─── Data provided

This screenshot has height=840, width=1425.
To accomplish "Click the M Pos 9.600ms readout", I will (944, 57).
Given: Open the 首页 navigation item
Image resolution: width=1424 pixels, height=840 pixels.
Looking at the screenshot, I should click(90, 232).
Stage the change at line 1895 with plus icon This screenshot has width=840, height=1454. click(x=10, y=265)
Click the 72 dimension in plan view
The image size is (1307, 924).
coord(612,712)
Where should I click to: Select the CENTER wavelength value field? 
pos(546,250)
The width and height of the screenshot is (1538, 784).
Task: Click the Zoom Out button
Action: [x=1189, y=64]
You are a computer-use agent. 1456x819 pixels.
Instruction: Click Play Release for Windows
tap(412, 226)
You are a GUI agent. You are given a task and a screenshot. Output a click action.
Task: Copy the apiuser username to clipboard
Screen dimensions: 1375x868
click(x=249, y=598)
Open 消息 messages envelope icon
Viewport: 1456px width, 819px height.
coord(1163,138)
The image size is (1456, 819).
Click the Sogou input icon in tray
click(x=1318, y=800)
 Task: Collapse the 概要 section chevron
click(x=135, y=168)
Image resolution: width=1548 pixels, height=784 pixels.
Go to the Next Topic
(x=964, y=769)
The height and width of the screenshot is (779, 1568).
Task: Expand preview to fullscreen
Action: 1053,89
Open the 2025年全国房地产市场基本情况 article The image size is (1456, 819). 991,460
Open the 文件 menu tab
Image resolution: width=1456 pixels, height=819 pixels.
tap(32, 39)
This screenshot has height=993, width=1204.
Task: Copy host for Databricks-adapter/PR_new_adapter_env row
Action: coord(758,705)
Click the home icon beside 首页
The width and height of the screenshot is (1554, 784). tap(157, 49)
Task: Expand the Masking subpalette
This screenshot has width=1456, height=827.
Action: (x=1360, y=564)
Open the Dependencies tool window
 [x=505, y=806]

──────

Try it
Write out each line above containing "agent".

Answer to this task
You are a computer-use agent. 1456x819 pixels.
You are a GUI agent. You are given a task and a screenshot. Output a click action.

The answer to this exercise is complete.